In my opinion, you should compromise between the 2 points discussed above (performance vs complexity). Which one to prefer over the other depends solely on application you're dealing with.
That's only partially true. The original poster meant to ask if the bigger the key the safer the encryption. In that case, it is true.

However, and this is what Georges says that is correct, the more complex the encryption, the more difficult the decoding. The reason why we don't always use long keys (and mutliple encryptions like you asked) is a performance issue.

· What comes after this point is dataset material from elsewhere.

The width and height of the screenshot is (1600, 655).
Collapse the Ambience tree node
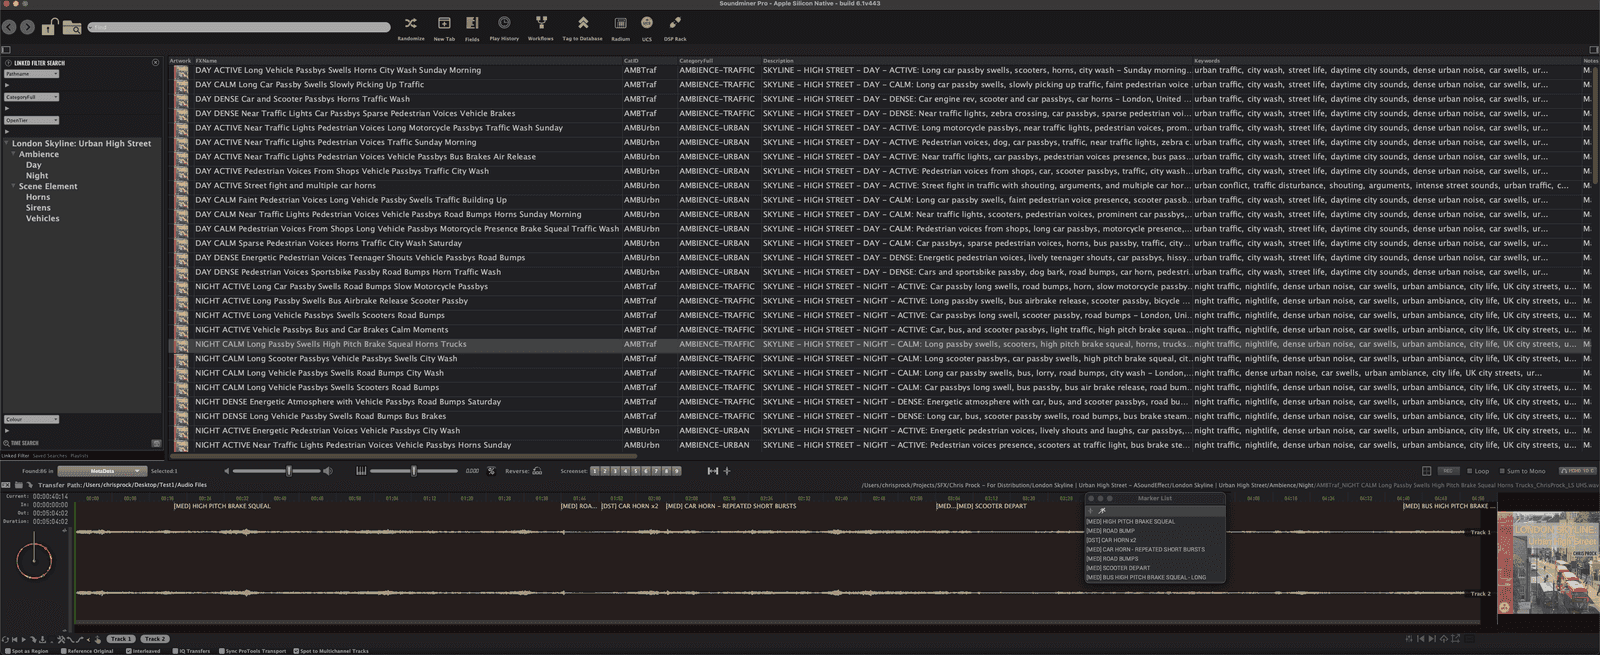click(x=13, y=154)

Think about encrypting a phone conversation. How aweful would it be if you had to wait for something as low as 3 sec to decode?
bskaram wroteAnd one more thing, I don't quite understand the Hash algorithm, is it just a way of mixing the numbers and creating a key, and is choosing the right hash important for the security of your encryption?
I do not really know much about data security and all this stuff but it happens that yesterday I was reading about how to secure data in ASP.NET MVC and they mentioned something about the Hash algorithm. The book said that a Hash can easily be decrypted using a Rainbow Table which can be easily found for free all over the internet. But in order to make your encryption more resistant, you should use something called "salt value", which will force the attacker to figure out the salt value then generate a totally new Rainbow table based on that value.

Just my two cents.
Edit: Post Deleted.
--
George wroteYou said you're familiar with AES algorithm. Did you do any research about it ? Do you have any advanced information (and perhaps references, books, etc..) about it. I'm asking because i'm interested too.
I'm not a university student. I don't know much about encryption, just some general knowledge. I am familiar with AES, because I researched it a bit.
http://en.wikipedia.org/wiki/Advanced_Encryption_Standard

And thanks for the information guys, you've answered some of my qeustions. So I guess I'll settle with AES...even the U.S government uses it for encryption of top secret information. But I still don't get the Hashes. @Kassem, does it mean if you don't use a hash algorithm, your encryption is useless? And what is it's use if the attacker can find the salt value and generate the proper rainbow table?
bskaram wrote@Kassem, does it mean if you don't use a hash algorithm, your encryption is useless? And what is it's use if the attacker can find the salt value and generate the proper rainbow table?
The way I understand it is that Hash is a form of encryption, so normally if you're using AES (or whatever encryption algorithm you choose), you do not really need to use the Hash algorithm. Moreover, I'm not really sure Hashing can be used for binary data and files. I think it's only used for strings and such. It is usually used for storing passwords and sensitive information inside the database.

Now about the salt, if the attacker figures out the salt value, he'll have to generate a whole new rainbow table which takes a lot of time and resources. So yeah, the salt value is basically another layer of complexity added on top of the Hash encryption.